The ukulele, said Holste, is an easy instrument to learn, and Sletten agreed, saying that it’s an instrument ideal for newcomers, whether those newcomers are young (the ukulele’s small size lends itself well to small statures) or old – which is something that Lahn will also attest.
“I have been an engineer all my life, very left brain,” said Lahn. “I decided when I turned 70 to pick up an instrument.”
Lahn, now 78, went straight for the ukulele and never looked back, unless it was to confirm that the tenor guitar he bought when he was 17 (at the behest of an old Air Force buddy who promised lessons) was indeed a guitar of a sort and not a uke.

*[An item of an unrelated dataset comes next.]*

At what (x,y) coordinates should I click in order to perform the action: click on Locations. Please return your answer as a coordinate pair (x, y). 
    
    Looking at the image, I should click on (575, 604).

Lahn, Holste and Sletten all say the ukulele is easy to learn but that it also has an added appeal for the more musically inclined. “You can take it as far as you want,” said Lahn. “You can play it in a very sophisticated way if you wish.”
Beyond the basic chords, there’s strumming and picking, said Lahn, who said that it has to be natural, that you can’t really think about it while you’re at it or you’ll trip yourself up. “Strumming technique has to become totally automatic,” said Lahn.
Still curious? The first ukulele meeting at Gillespie is Sept. 12 at 10 a.m.